Moins incompréhensible tout de même que cette fille qui, à genoux par terre au beau milieu de la route, était en train....de faire quoi au juste ? Perplexe, Bastien observa la scène. Elle lui tournait le dos, de sorte qu’il ne voyait que ses longs cheveux qui s’étalaient en nappe de miel sur ses épaules, sa tête penchée en avant au-dessus de quelque chose ou de quelqu’un. Oui, c’était cela, il y avait apparemment une personne étendue par terre, les jambes secouées de soubresauts. Une crise ? Et donc un massage cardiaque ? Il accéléra presque inconsciemment, désireux de proposer son secours en cas de besoin, car manifestement, ce spectacle n’intéressait pas grand monde. Mais qu’est-ce qu’elle...? Un frisson parcourut son échine. Elle ne lui apportait pas les premiers soins, elle était tout bonnement en train de l’étrangler, une main sur la trachée de sa victime.

— Stop ! cria-t-il en se précipitant. Vous allez le tuer ! furent, avec le recul, les mots les plus stupides qu’il eût jamais prononcés, le tout ponctué d’un violent coup de pied sur le dos de la jeune femme pour lui faire lâcher prise. À la manière d’un film d’action, mais peu digne d’un gentleman.

Étrangement, cela ne sembla pas la blesser outre mesure, mais nul doute que cela la dérangea un instant. Elle se retourna, un sourire de malade sur le visage, mais son expression se modifia quand elle aperçut Bastien qui se préparait mentalement à lui donner un autre coup si elle envisageait de continuer sa besogne. Il crut voir une lueur de surprise dans les yeux bleus de la fille, mais cette sensation se dissipa aussi vite qu’elle était survenue, car elle se redressa et reprit contenance pour lui adresser un sourire personnellement moqueur. Glacé. Il lui fit l’effet d’une stalagmite planté dans le cœur. Elle était l'une de ces beautés terrifiantes, inhumaines, qui vous incitent à faire demi-tour lorsqu’il vous arrive d’en croiser une.

— Décidément, on navigue de surprise en surprise aujourd’hui ! s’exclama-t-elle, visiblement ravie. Tu me pardonneras, j’espère de cette rencontre, disons....peu conventionnelle. Tu dois être content, non, Arthur ? demanda-t-elle en se tournant vers l’adolescent suffocant à ses pieds. Tu vas enfin avoir la compagnie dont tu rêvais. Et cela sera d’autant plus amusant, vu que tu m’as terriblement déçue. Je n’en aurais tiré aucune récompense. La victoire n’est que plus belle si elle est gagnée avec difficulté. En tout cas, bravo, reprit-elle vers Bastien dans un rire de gorge, cela m’apprendra à respecter mes propres règles, désormais.

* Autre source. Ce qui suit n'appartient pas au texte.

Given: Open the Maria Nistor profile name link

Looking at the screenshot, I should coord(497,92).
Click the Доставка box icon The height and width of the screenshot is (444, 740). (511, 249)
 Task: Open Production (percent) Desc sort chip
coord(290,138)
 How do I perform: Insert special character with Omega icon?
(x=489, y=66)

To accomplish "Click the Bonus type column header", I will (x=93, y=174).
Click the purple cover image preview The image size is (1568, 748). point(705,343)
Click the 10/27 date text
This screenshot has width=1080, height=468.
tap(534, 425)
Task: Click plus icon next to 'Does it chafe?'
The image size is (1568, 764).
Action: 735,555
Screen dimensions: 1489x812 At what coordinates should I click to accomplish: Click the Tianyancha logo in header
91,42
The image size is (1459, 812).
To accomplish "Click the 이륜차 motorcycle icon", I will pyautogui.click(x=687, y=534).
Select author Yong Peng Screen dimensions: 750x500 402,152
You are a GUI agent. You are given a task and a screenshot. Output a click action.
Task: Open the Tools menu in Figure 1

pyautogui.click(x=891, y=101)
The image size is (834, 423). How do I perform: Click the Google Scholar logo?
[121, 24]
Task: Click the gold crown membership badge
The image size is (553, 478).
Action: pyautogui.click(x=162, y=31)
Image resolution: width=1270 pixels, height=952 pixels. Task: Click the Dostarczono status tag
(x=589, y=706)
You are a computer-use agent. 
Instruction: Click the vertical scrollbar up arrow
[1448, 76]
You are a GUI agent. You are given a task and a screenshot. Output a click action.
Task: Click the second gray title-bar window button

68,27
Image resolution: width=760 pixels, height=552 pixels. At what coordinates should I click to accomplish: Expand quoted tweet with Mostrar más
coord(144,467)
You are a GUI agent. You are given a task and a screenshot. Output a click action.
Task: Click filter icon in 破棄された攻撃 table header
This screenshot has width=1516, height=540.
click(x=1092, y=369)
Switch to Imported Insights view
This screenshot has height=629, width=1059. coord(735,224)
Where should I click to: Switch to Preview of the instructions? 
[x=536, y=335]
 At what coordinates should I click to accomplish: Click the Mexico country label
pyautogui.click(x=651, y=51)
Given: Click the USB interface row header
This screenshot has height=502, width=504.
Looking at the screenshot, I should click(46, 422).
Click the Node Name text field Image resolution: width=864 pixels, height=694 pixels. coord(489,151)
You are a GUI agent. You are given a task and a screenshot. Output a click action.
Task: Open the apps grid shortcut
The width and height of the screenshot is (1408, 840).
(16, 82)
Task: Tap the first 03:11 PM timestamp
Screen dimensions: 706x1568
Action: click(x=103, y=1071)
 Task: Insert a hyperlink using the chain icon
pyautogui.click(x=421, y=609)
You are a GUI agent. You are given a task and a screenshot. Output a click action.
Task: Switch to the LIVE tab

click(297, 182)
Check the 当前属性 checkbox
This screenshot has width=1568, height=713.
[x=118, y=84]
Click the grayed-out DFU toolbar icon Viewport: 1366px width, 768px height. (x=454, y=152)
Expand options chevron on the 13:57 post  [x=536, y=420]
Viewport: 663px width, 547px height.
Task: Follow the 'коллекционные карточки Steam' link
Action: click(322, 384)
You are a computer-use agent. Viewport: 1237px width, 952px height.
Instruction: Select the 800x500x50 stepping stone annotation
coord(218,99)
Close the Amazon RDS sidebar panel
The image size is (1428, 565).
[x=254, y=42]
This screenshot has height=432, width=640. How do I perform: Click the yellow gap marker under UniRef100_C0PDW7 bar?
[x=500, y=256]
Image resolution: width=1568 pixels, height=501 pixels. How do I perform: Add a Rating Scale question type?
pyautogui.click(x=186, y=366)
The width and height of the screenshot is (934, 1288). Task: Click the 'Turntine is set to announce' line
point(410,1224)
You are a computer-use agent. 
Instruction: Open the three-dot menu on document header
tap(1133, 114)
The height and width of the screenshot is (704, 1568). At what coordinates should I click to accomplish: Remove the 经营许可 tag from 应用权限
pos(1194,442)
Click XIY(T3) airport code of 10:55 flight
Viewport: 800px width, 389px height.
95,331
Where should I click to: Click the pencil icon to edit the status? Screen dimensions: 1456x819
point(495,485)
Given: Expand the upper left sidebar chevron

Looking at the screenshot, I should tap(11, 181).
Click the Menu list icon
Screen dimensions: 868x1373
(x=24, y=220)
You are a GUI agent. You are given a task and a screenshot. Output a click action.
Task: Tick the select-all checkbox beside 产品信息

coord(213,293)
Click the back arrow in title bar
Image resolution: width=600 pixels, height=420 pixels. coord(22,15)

Et avec un petit clin d’œil, elle disparut, ne laissant pour trace de son passage, qu’un jeune garçon étendu sur le macadam. Bastien chancela. C’était plus qu’il n’en pouvait supporter.

« Je vais me réveiller, pitié, faites que je me réveille », supplia-t-il.

Puis il se souvint qu’il n’était pas tout seul.

Le garçon brun s’était assis par terre, non sans beaucoup de difficulté. Inquiet, Bastien s’accroupit et lui pressa doucement l’épaule.

— Eh, ça va ?

Il ne répondait pas et sa respiration devenait sifflante. Bastien se sentit envahi par la panique. Ce gars allait sûrement crever et lui restait là, ne sachant comment procéder.

De l’aide, il devait demander de l’aide ! D’une main tremblante, il se saisit de son portable et composa fébrilement le 15.

— Bouge pas, j’appelle les secours, lança-t-il d’une voix qui se voulait rassurante alors qu’il plaçait le mobile contre son oreille.

C’est alors que deux yeux bruns hagards croisèrent son regard. Ils le fixèrent un moment sans comprendre, puis se refermèrent. Le téléphone sonnait dans le vide, ce qui ajoutait une dimension d’autant plus dramatique que personne ne semblait déterminé à venir à la rescousse. Le cauchemar.

— S’il vous plaît, quelqu’un peut-il m’aider ? hurla-t-il à l’adresse des passants.

Le bide. Pas un seul ne s’arrêta, ni tourna le visage dans sa direction. Le cauchemar atteignait son paroxysme.